● CONSEGNA A
Ridimensiona i record dalla riga che contiene "Buy it now (641, 492)" fino a quella che contiene "MFF UK (16, 56)", estremi inclusi, e riporta soltanto queste righe, richieste comprese: moltiplica per 0,3 ogni coordinata delle risposte, arrotonda all'intero con le metà per eccesso e lascia invariati gli altri numeri. Ometti le immagini dalla risposta.

● BRANO FORNITO
Le ultime vicende che hanno visto coinvolte la Calcestruzzi spa e l’Impregilo rappresentano l’emblema dell’assenza di etica in ogni parte d’Italia, non solo nelle terre di mafia. Invece di farsi promotrici di una cultura imprenditoriale sana queste grandi imprese hanno assecondato, assorbito i disvalori mafiosi: la Calcestruzzi spa ha deciso di scendere a patti con l’illegalità cronica tipicamente italiana.

 

E’ dell’ aprile 2009 l’intervento in una nota trasmissione televisiva, di Marco Travaglio il quale in un articolato e documentatissimo intervento denuncia che, sono passati cento anni dal terremoto di Messina, sono intervenute innumerevoli leggi antisismiche, ma in realtà ( sono dati forniti dalla Protezione Civile) solo il 18% degli edifici in Italia è in regola e questo perché c’è una chiara volontà mafioso-amministrativo-imprenditoriale di appropriarsi dei soldi pubblici ottenendo il massimo ricavo economico on il minimo costo e ciò a scapito della sicurezza in materia di edilizia e, quindi, dell’incolumità dei cittadini.

Record di origine
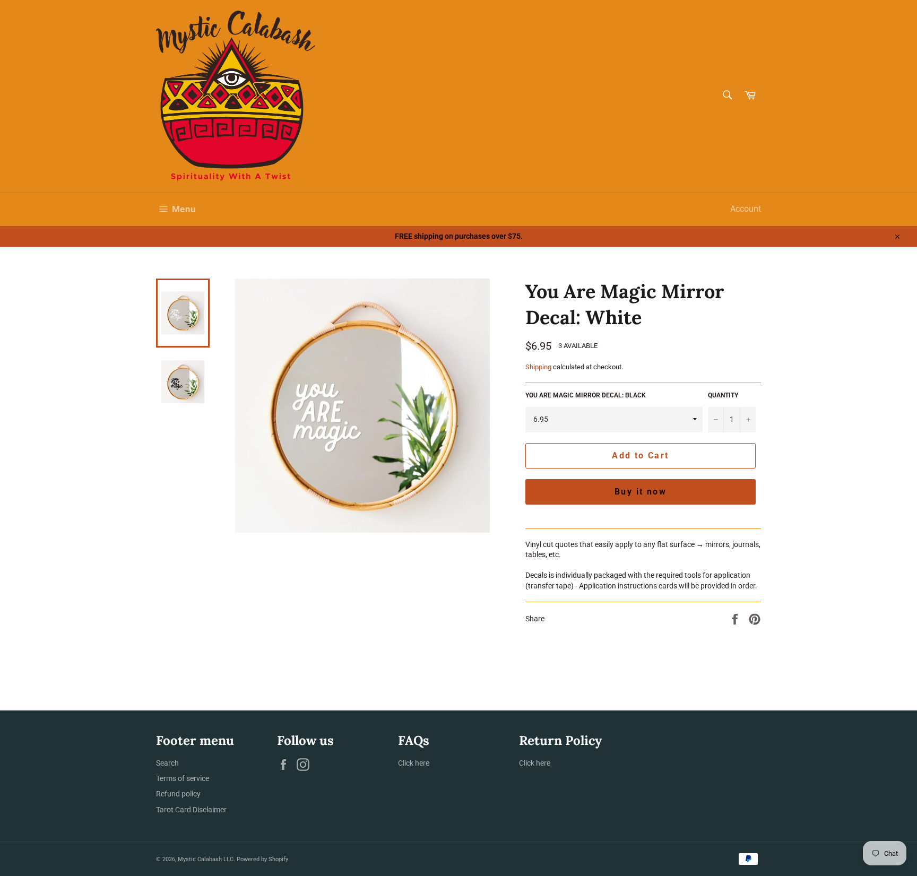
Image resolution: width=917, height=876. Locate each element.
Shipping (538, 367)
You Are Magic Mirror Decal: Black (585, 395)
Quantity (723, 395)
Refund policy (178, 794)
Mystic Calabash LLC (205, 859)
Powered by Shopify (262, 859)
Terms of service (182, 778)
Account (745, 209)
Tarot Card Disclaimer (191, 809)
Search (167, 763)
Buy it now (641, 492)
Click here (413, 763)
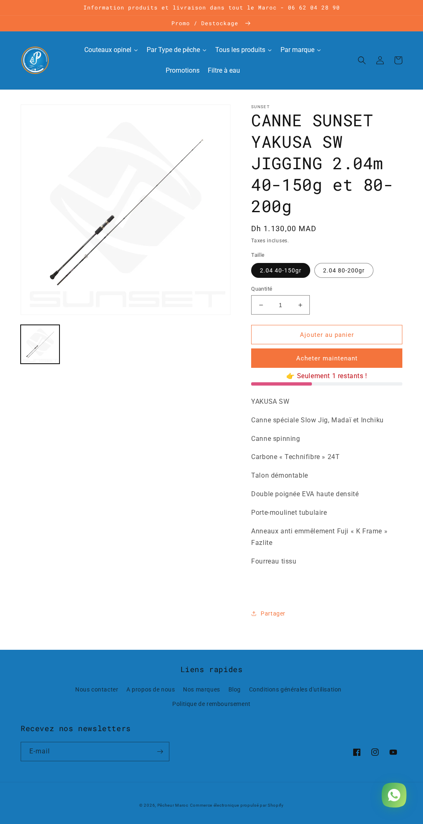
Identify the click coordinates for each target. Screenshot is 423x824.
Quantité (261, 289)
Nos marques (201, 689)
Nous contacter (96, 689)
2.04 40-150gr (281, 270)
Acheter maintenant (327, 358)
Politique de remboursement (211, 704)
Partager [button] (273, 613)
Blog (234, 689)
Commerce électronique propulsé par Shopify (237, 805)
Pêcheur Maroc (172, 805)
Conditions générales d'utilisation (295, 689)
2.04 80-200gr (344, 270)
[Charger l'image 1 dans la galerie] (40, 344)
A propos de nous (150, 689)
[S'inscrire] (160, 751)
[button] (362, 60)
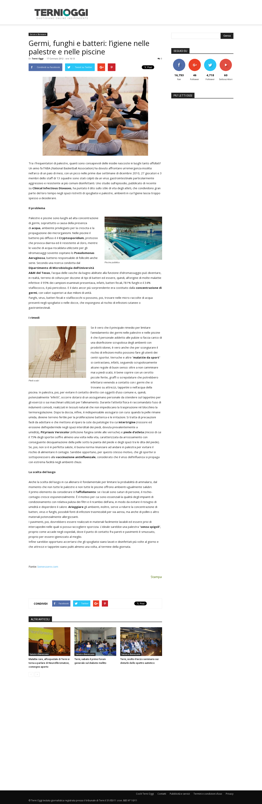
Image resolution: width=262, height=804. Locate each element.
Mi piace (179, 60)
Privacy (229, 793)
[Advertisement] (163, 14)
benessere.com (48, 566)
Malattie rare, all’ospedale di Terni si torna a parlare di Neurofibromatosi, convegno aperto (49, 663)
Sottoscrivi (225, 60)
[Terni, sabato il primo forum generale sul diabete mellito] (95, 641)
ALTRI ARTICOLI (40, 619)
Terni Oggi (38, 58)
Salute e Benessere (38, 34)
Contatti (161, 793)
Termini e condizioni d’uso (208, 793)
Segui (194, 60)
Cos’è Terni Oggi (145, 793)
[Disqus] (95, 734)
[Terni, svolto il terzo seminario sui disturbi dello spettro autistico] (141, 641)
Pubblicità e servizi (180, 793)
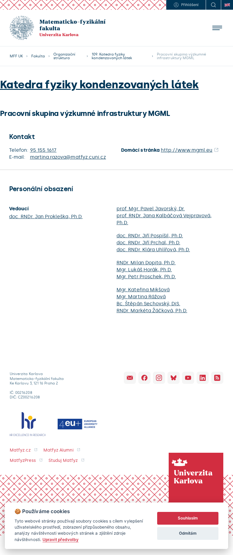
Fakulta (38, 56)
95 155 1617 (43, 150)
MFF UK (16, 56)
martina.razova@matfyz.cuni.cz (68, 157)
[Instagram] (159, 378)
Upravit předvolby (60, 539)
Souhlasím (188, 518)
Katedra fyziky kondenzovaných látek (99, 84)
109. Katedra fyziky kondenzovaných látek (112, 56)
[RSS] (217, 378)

● CONSEGNA B
Porta avanti il brano sull'illegalità mafiosa nelle imprese e nell'edilizia italiana, riprendendo subito dopo la sua ultima frase.

● RISPOSTA SCRITTA A
Buy it now (192, 148)
Click here (124, 229)
Identify the click coordinates for each target. Screenshot is 423x824.
Quantité (78, 87)
Nos marques (60, 207)
Nous contacter (29, 207)
2.04 40-150gr (84, 81)
Acheter maintenant (98, 107)
Politique de remboursement (63, 211)
Partager [button] (82, 184)
Blog (70, 207)
Commerce électronique propulsé par Shopify (71, 242)
Pêcheur Maroc (52, 242)
Conditions générales d'utilisation (89, 207)
2.04 80-200gr (103, 81)
[Charger l'image 1 dans la galerie] (12, 103)
A propos de nous (45, 207)
[S'inscrire] (48, 225)
[button] (109, 18)
Image resolution: width=262, height=804. Locate each element.
Mi piace (54, 18)
Privacy (69, 238)
[Advertisement] (49, 4)
benessere.com (14, 170)
Malattie rare, all’ospedale di Terni si torna a parlare di Neurofibromatosi, convegno aperto (15, 199)
Sottoscrivi (68, 18)
[Terni, sabato il primo forum generale sul diabete mellito] (29, 192)
ALTRI ARTICOLI (12, 186)
Terni Oggi (11, 17)
Salute e Benessere (11, 10)
Contatti (48, 238)
Termini e condizioni d’uso (62, 238)
Segui (58, 18)
Cos’è Terni Oggi (44, 238)
[Disqus] (29, 220)
[Terni, svolto il terzo seminario sui disturbi dello spettro autistico] (42, 192)
Pubblicità e servizi (54, 238)
Fakulta (11, 17)
95 155 1617 (13, 45)
MFF UK (5, 17)

● RISPOSTA SCRITTA B
Due sono gli esempi emblematici che vengono portati a conferma e sostegno .

L’ospedale crollato dell’Aquila, sulle cui modalità di costruzione è stata aperta un’indagine dalla locale Procura: il nosocomio risulta costruito dal “Impreglro-Cogefari Impresit” la stessa società responsabile dello scandalo dei rifiuti a Napoli e che si dovrebbe occupare della costruzione del ponte di Messina.

I rapporti con associazioni mafiose in ambito sicilano della Calcestruzzi s.p.a (come in precedenza accennato),  il primo produttore italiano di cemento armato, divenuta Italcementi di Giampiero Pesenti.

 Giampiero Pesenti è indagato a Caltanisetta per riciclaggio, frode aggravata e per aver favorito associazioni mafiose.

 A propria volta due ex dirigenti della Calcestruzzi, sempre a Caltanisetta, sono indagati per attentato ai trasporti e frode in pubbliche forniture per aver prodotto cemento armato non armato, utilizzato per la costruzione del nuovo padiglione dell’ospedale di Caltanisetta ( che ha rischiato di crollare prima della sua inaugurazione) nonchè per la realizzazione di un tratto della autostrada Messina-Palermo, autostrada inaugurata pochi anni fa dal presidente della regione Sicilia Cuffaro e dal presidente del Consiglio, e di cui è venuto già giù lo svincolo di Castelnuovo.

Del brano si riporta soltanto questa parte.